Quote the records in full and leave their pictures out.

Segment Open

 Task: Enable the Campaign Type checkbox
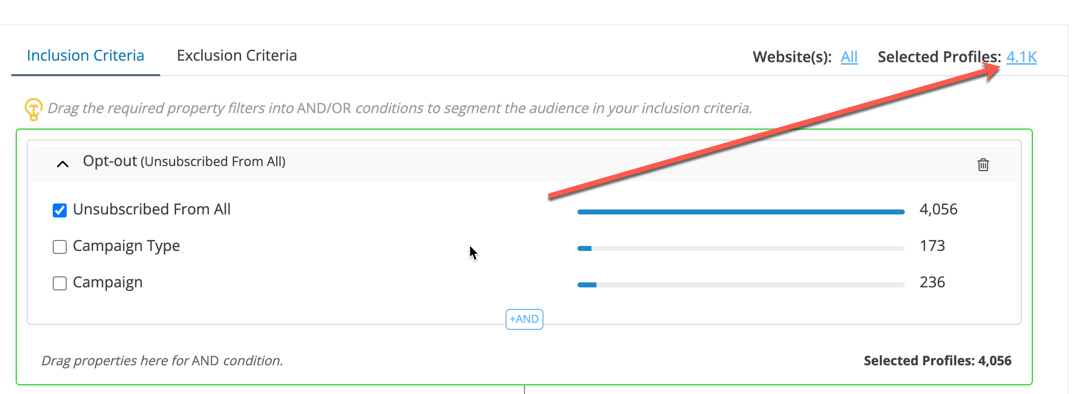pos(60,246)
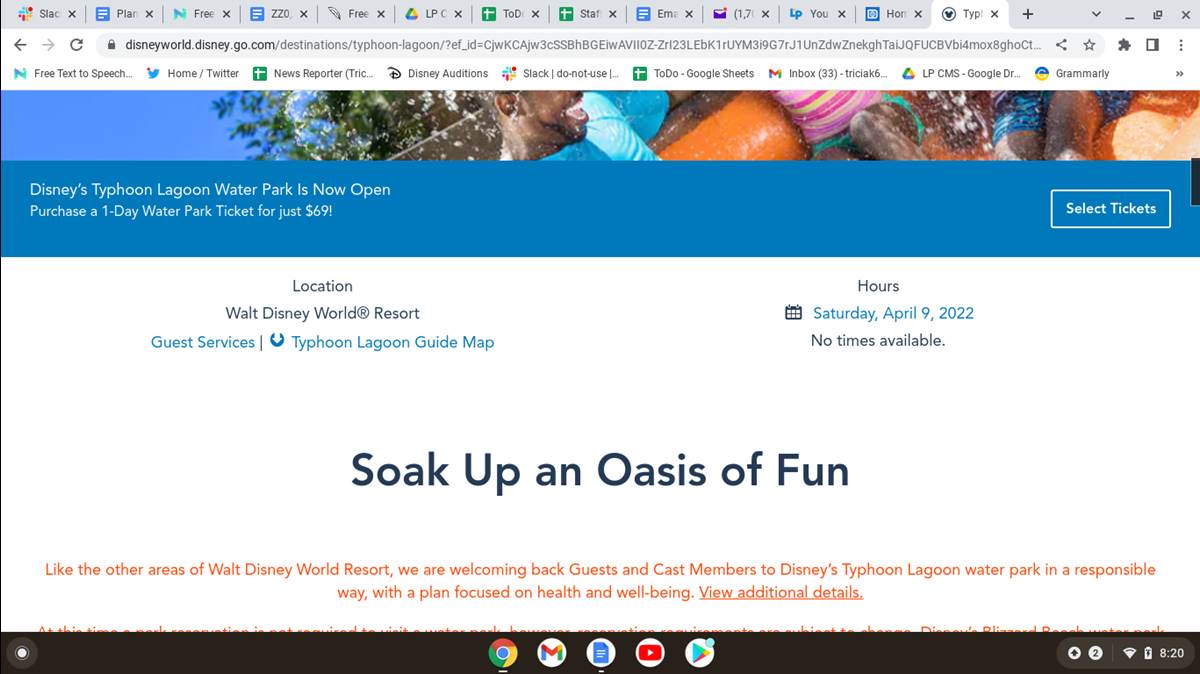Open the Typhoon Lagoon Guide Map link
The width and height of the screenshot is (1200, 674).
point(392,342)
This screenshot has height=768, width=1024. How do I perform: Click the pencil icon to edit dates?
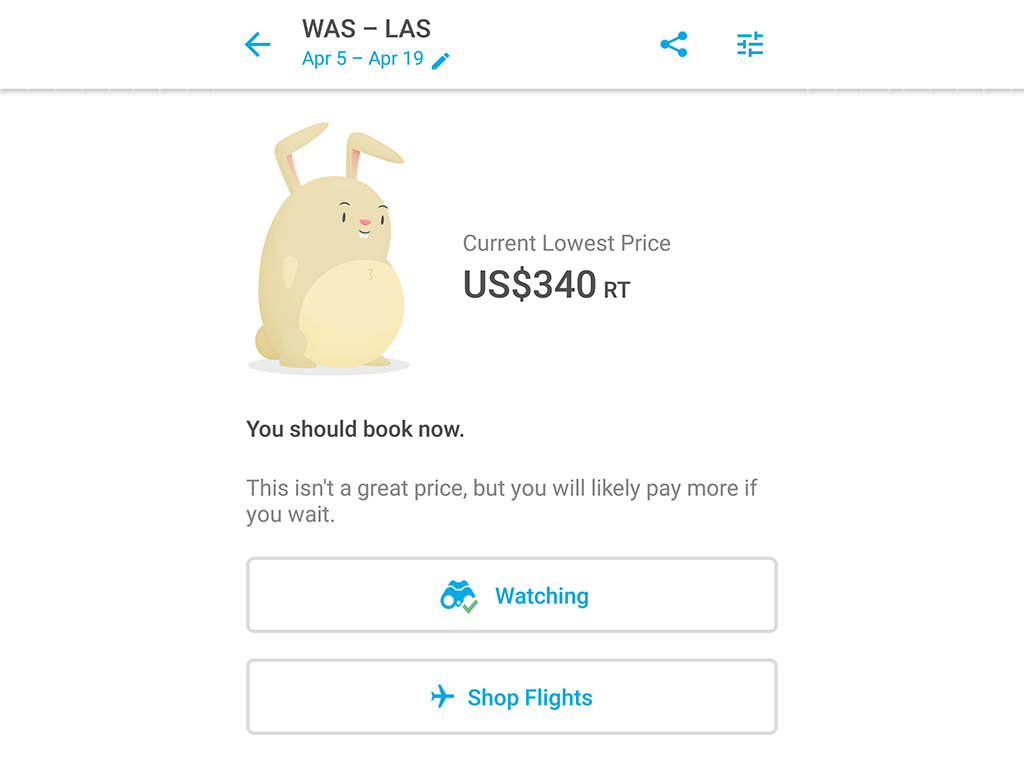(x=441, y=60)
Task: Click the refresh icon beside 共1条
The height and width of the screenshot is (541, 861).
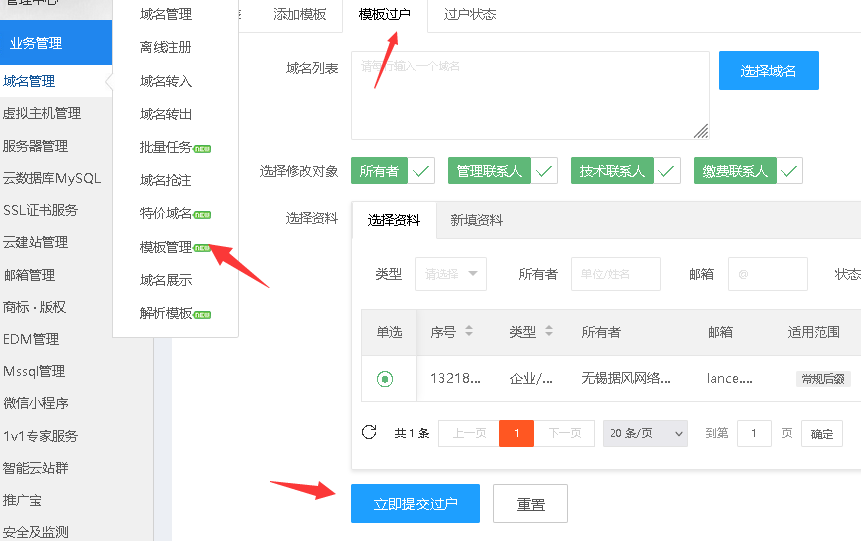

Segment Closed

RESULT OF THIS TASK:
 Task: Enable the Campaign Type checkbox
pos(60,246)
Open the Typhoon Lagoon Guide Map link
The width and height of the screenshot is (1200, 674).
point(392,342)
This screenshot has height=768, width=1024. How do I perform: Click the pencil icon to edit dates?
(x=441, y=60)
Task: Click the refresh icon beside 共1条
The height and width of the screenshot is (541, 861).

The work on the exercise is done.